> [TASKS FOR THIS EXERCISE]:
[A] Reproduce word for word the stretch from "The Second Amendment was not" through "Éamon de Valera." in the passage on Ireland's Second Amendment.
[B] Write what comes next in the passage on Ireland's Second Amendment, beginning after its final sentence.

> [PROVIDED TEXT]:
The Second Amendment of the Constitution Act 1941 (previously bill no. 40 of 1941) is an amendment of the Constitution of Ireland that was in the form of omnibus legislation affecting a variety of articles on a range of subject matters. It was signed into law on 30 May 1941.

Background
The most important changes introduced by the amendment included restrictions on the right to habeas corpus, an extension of the right of the government to declare a state of emergency, changes to provisions on the reference of bills to the Supreme Court by the President and various changes that were needed to bring the official Irish text of the constitution into line with the English text. An unusual aspect of the Second Amendment was that it introduced a change to Article 56 of the Transitory Provisions even though that article was no longer a part of the official published text of the constitution.

The Second Amendment was not submitted to a referendum. Under Article 51 of the Transitory Provisions, the constitution could be amended during the initial period of 1938 to 1941 without the need for a referendum and so the Second Amendment could be adopted in the same manner as any other law. The amendment was adopted partly as the last chance to implement a list of desired changes before the provisions of Article 51 lapsed. The amendment was enacted during the Fianna Fáil government of Éamon de Valera.

> [RECORDS PROVIDED]:
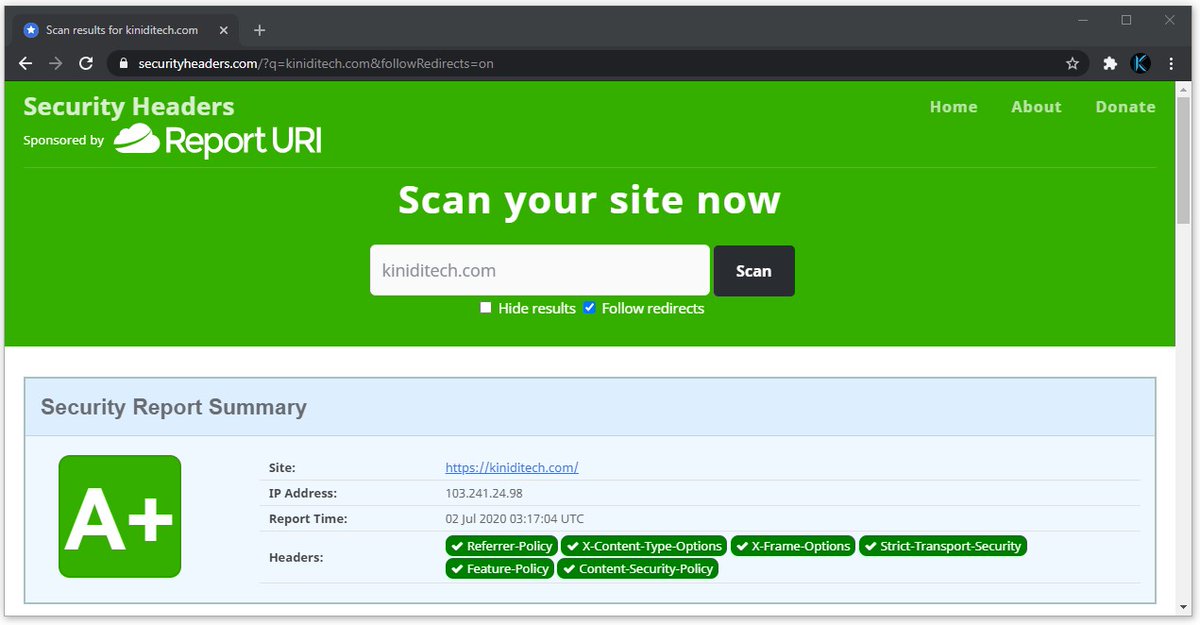Viewport: 1200px width, 625px height.
Task: Click the padlock icon in the address bar
Action: [x=122, y=62]
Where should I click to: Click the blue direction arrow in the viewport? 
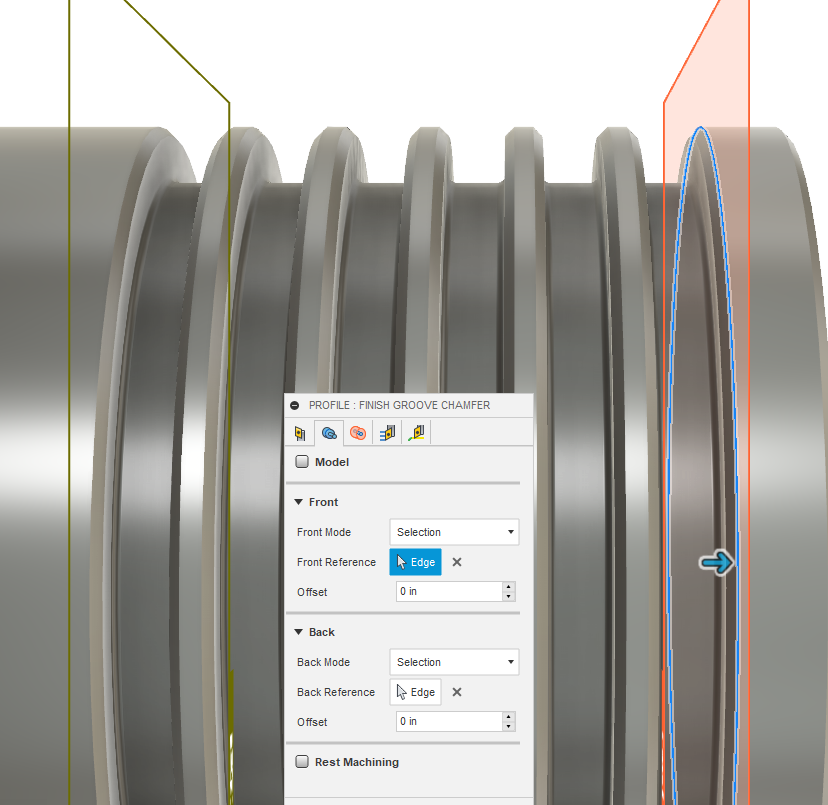[x=717, y=564]
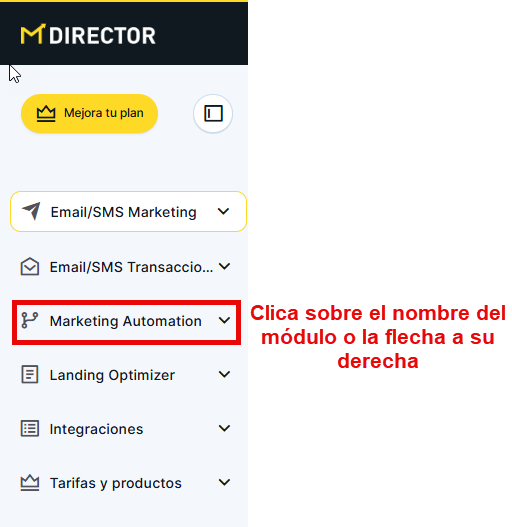This screenshot has height=527, width=512.
Task: Expand the Marketing Automation chevron arrow
Action: [224, 320]
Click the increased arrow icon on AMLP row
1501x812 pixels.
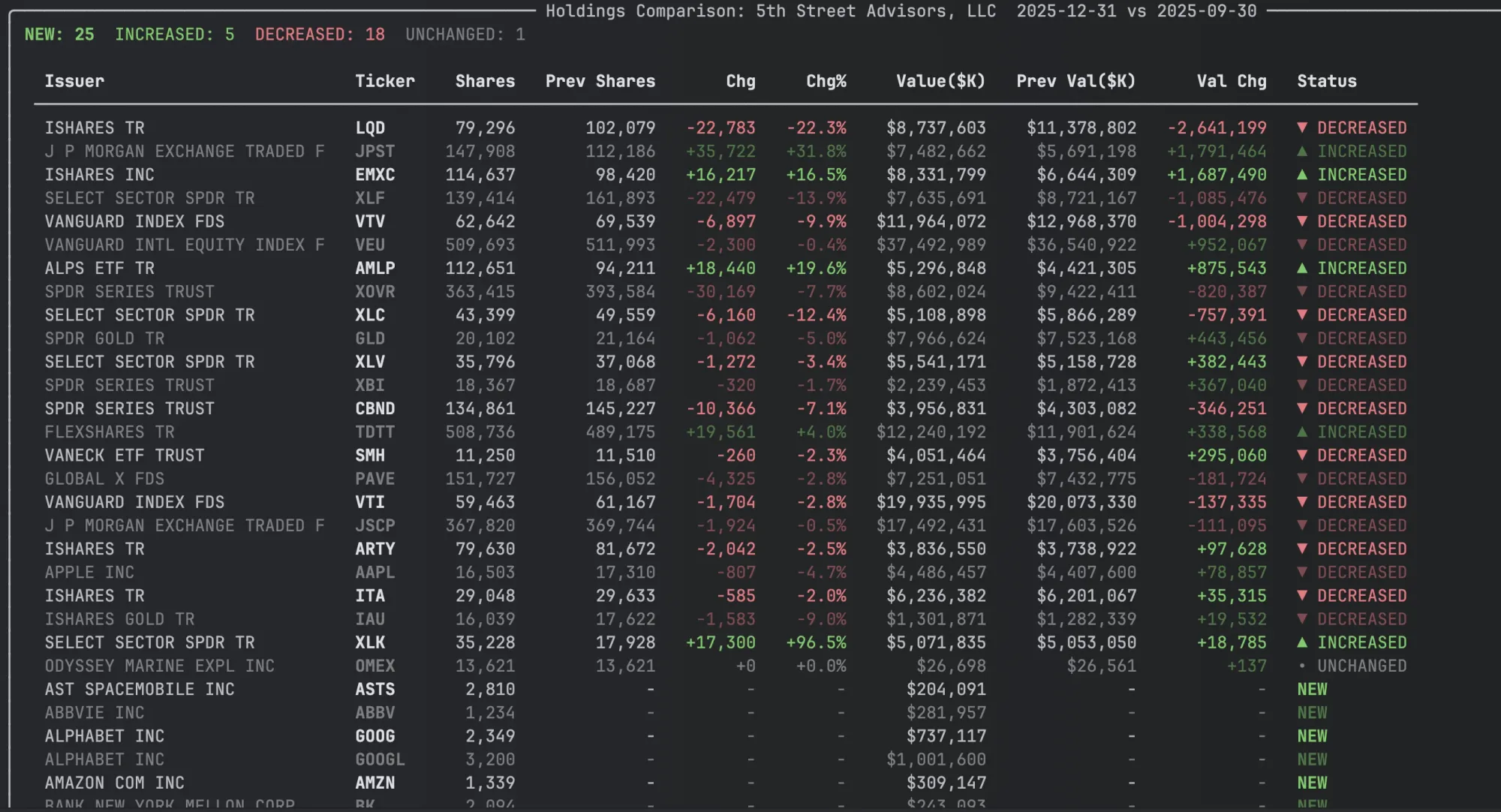(x=1302, y=268)
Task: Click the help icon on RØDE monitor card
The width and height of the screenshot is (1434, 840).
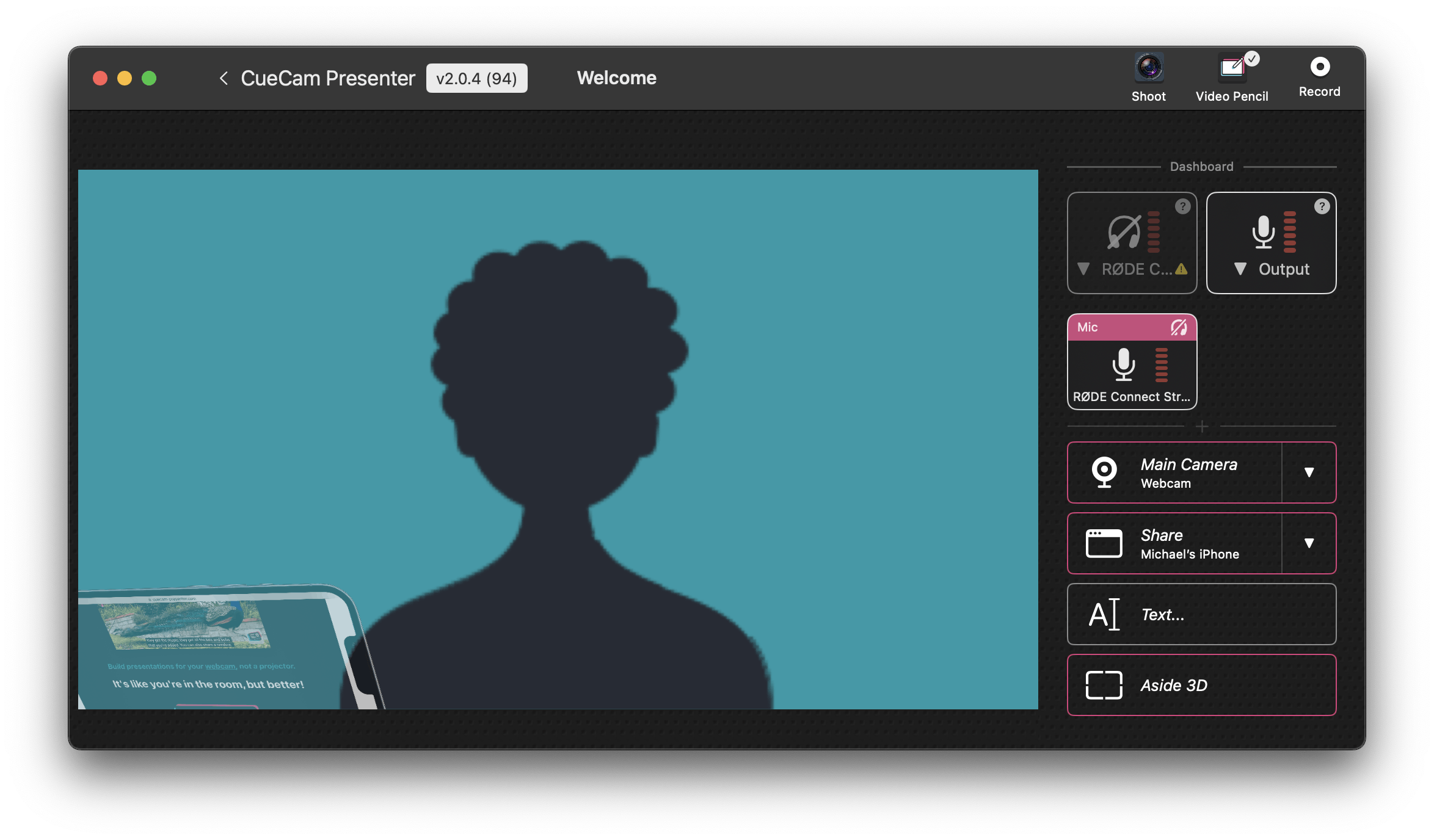Action: click(x=1182, y=206)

> [ANSWERS FOR THE EXERCISE]:
[A]
The Second Amendment was not submitted to a referendum. Under Article 51 of the Transitory Provisions, the constitution could be amended during the initial period of 1938 to 1941 without the need for a referendum and so the Second Amendment could be adopted in the same manner as any other law. The amendment was adopted partly as the last chance to implement a list of desired changes before the provisions of Article 51 lapsed. The amendment was enacted during the Fianna Fáil government of Éamon de Valera.

[B]
Overview of changes
The Second Amendment introduced the following changes to the constitution:
Reference of bills to the Supreme Court: Altered Article 26, which deals with the referral by the president of a bill to the Supreme Court to test its constitutionality. Most importantly, the amendment introduced a requirement that when ruling on a bill referred to it by the president under his reserve powers, the Supreme Court can issue only one opinion, and no dissenting opinions are permitted. That was in keeping with the practice in many civil law supreme courts and was intended to promote legal certainty. However, the provision that was added by Article 26 applies only for presidential references of bills, and the Supreme Court may still issue dissenting opinions in all other circumstances. A further alteration to Article 34 provided that a law that has survived a reference to the Supreme Court can never again have its constitutionality challenged.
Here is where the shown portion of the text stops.